US Steps Up Its Game As China Circles Pacific Island Nations
Brisbane: The US has stepped up its game in the Pacific after Kiribati opted out of the Pacific Island Forum meeting in Suva, Fiji, and withdrew the country from the 18-member group.
On Tuesday, Kiribati islanders celebrated their Independence Day, however, President Taneti Maamau skipped the region's first face-to-face meeting in three years as a matter of principle over a dispute involving its leadership, reported CNN.
Some saw Beijing's hand in Maamau's decision to leave the alliance, a claim China's Foreign Ministry rejected as "completely groundless" during a regular news briefing Monday.
Reacting to the incident, the US stepped forward with incentives for Pacific Island leaders to counter Beijing's efforts to dominate an increasingly competitive geopolitical tussle in a region of great strategic importance.
A senior administration official told reporters in a call the US was "significantly stepping up (its) game in the Pacific Islands."
The incentives included more funding for fisheries, extra aid, and offers of new US embassies in the Pacific -- including one in Kiribati, which along with the Solomon Islands appears to be moving closer to China, reported CNN.
Other US commitments include tripling funding to USD 60 million a year for 10 years to secure US fishing rights in the Pacific, the release of America's strategy on the Pacific Islands and the appointment of the first US envoy to the Pacific Islands Forum.
To achieve the US's soft power goals, the Peace Corps will return to four countries including Fiji, Tonga, Samoa, and Vanuatu and the US will increase aid funding to the region.
The measures will be personally presented to Pacific leaders Wednesday in a virtual address by US Vice President Kamala Harris -- underscoring Washington's efforts to stress the Pacific's importance to US strategy.

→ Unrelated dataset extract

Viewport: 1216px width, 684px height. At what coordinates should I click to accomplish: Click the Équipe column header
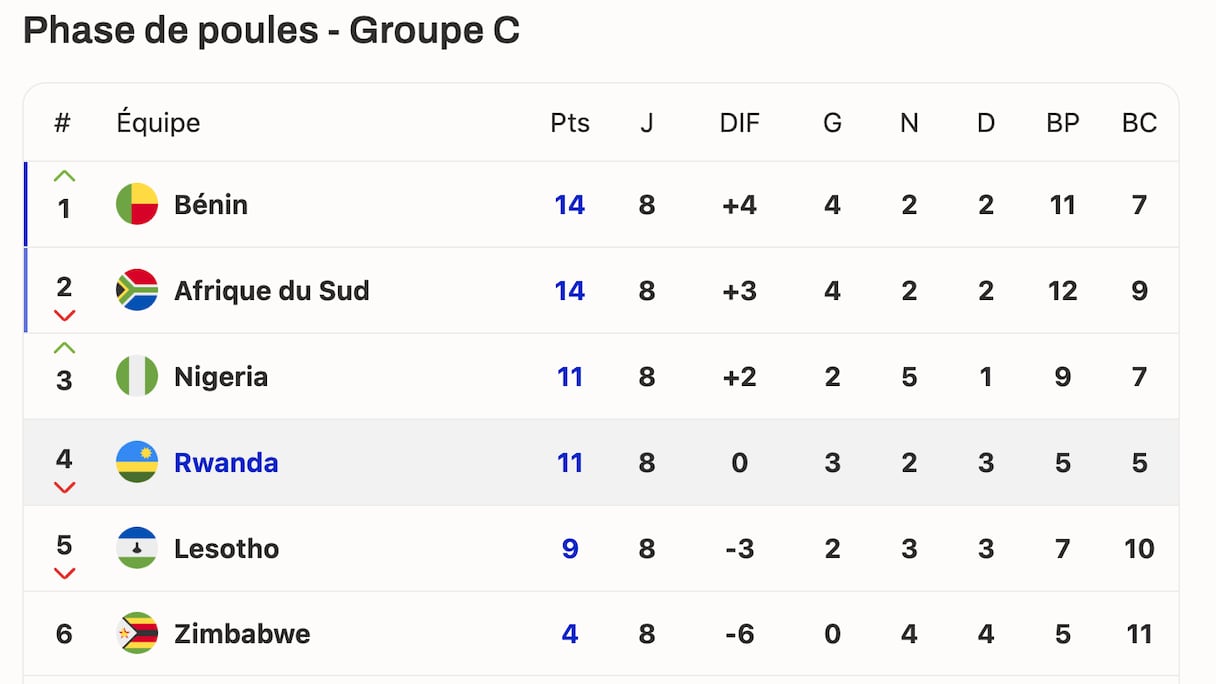(158, 123)
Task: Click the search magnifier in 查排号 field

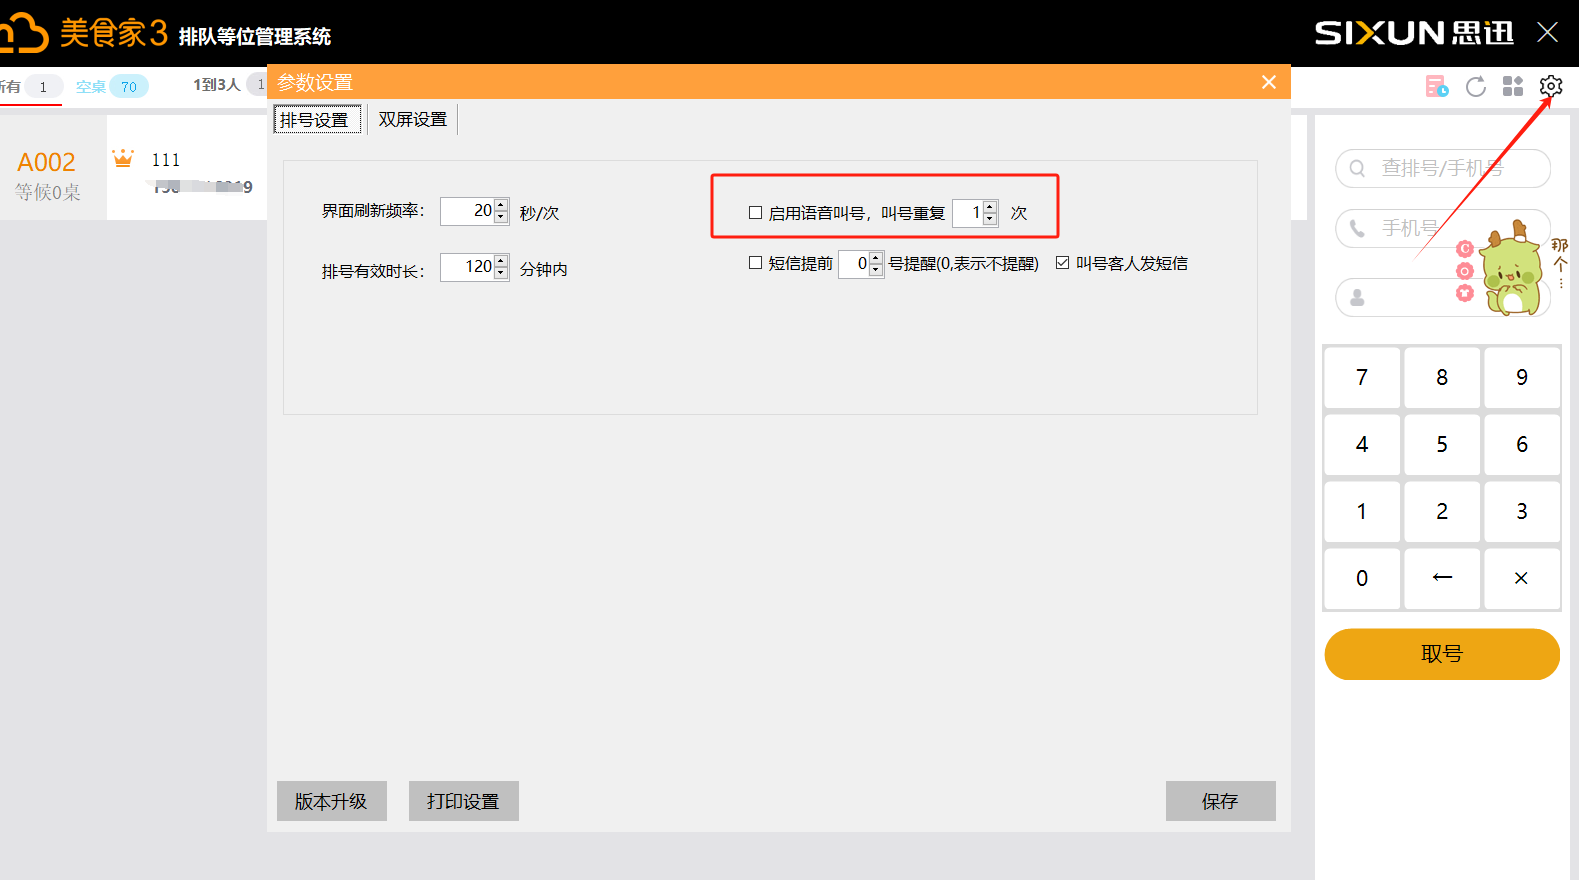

It's not clear if Kiribati's decision to pull out of the forum influenced the scale of the US commitment -- the US has been promising greater engagement in the region for months as China sought to strike a flurry of deals with Pacific leaders.
But Kiribati's decision to go it alone while tightening its economic and diplomatic ties with China shows the depth of the diplomatic challenges in the region -- and the pressure Pacific leaders are under as they try to manage their domestic and regional affairs, reported CNN.
"There's clear regional and sub-regional dynamics at play," said Anna Powles, a senior lecturer at the Centre for Defence and Security Studies at Massey University in New Zealand.
"What is unclear is what President Maamau's gameplan is, what he's hoping to achieve by withdrawing Kiribati from the forum, and how this will benefit the people of Kiribati."
China may deny playing a role in Kiribati's decision not to attend the forum, but Professor Anne-Marie Brady, a specialist on China's policies in the Pacific at the University of Canterbury, said Beijing's influence is clear, reported CNN.
"Kiribati appear to have been given instructions not to attend," Brady said. "The timing of the announcement shows it is meant to be a disruptor to Pacific unity, just when it was about to come up with a collective response on China's attempt to set up a security treaty in the region."
For China and the US, the entire Pacific region offers security and opportunity. But Kiribati's location offers something special -- a potential military port of call, as it has done in the past, during World War II.